_WHAT IS EXPECTED:_ The answer must be an exact reprint of the lines from the one with "You are a GUI" through the final line of the data, with no pictures included.

_Data extracted from a collection:_

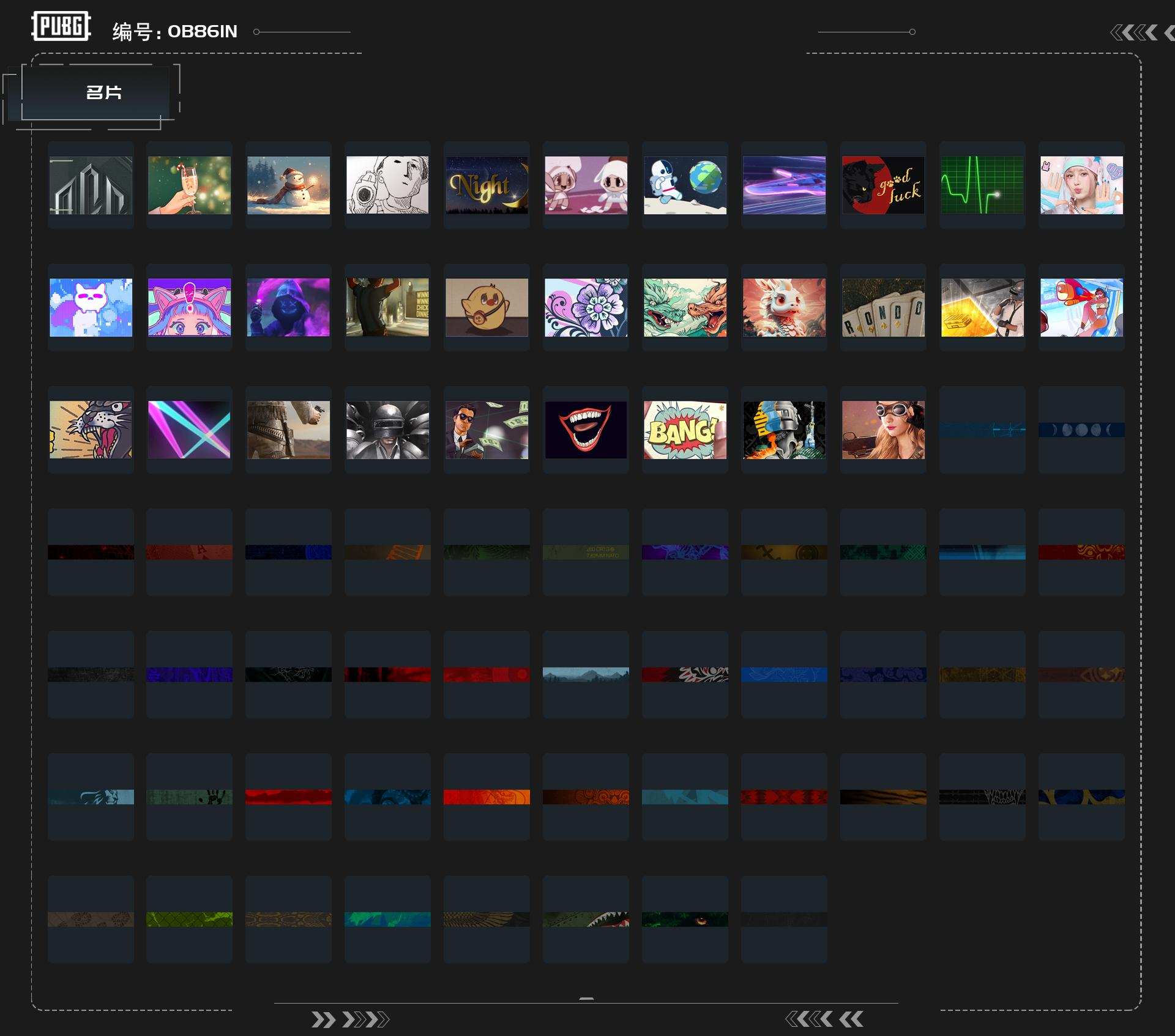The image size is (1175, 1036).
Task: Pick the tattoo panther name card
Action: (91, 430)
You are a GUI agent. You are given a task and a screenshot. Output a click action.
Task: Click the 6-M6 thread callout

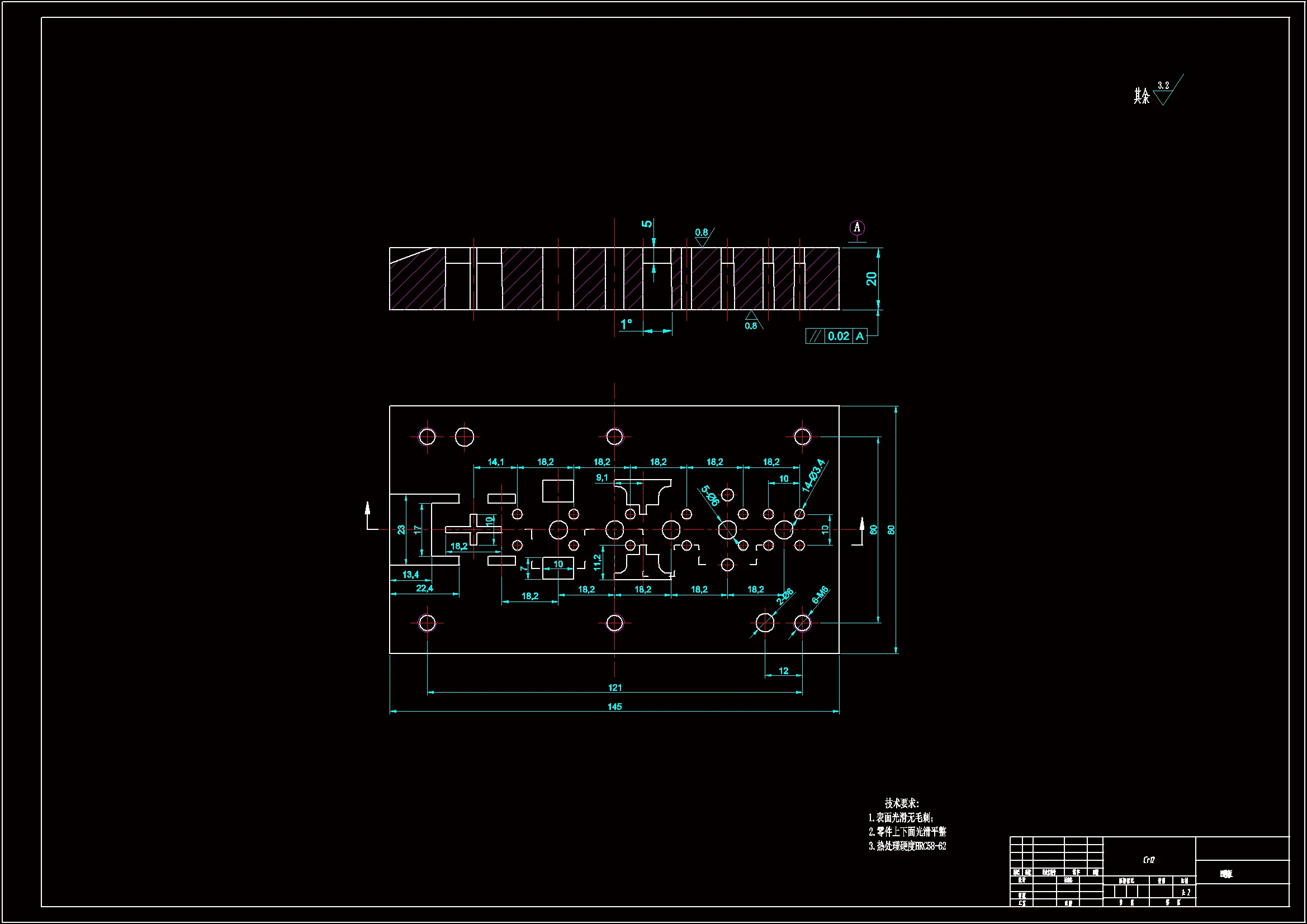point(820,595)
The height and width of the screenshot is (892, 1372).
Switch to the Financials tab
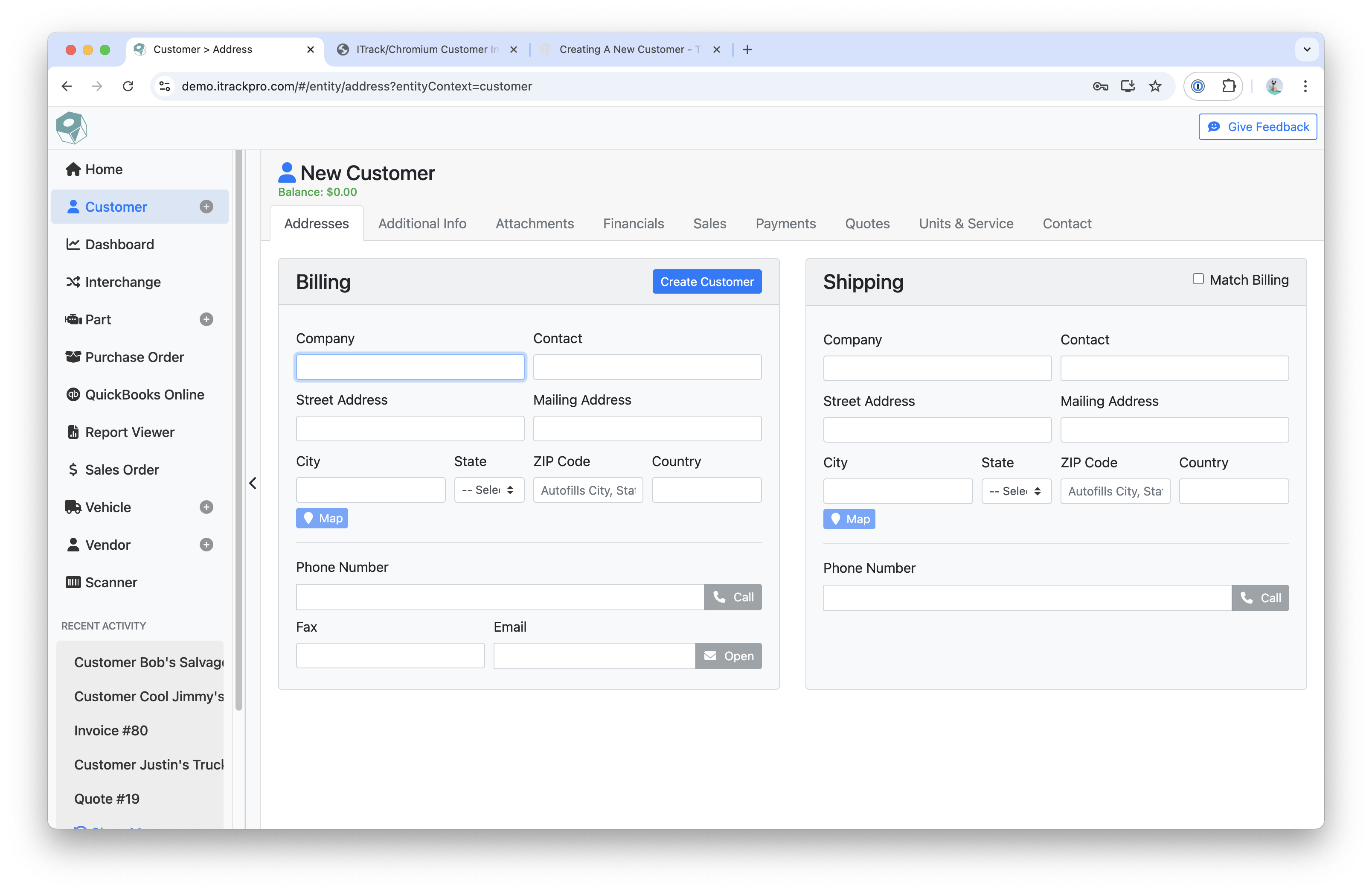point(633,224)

_WRITTEN ANSWER:_
You are a GUI agent. You are given a task and a screenshot. Output a click action.
Task: Click the 6-M6 thread callout

point(820,595)
The height and width of the screenshot is (892, 1372).
Switch to the Financials tab
point(633,224)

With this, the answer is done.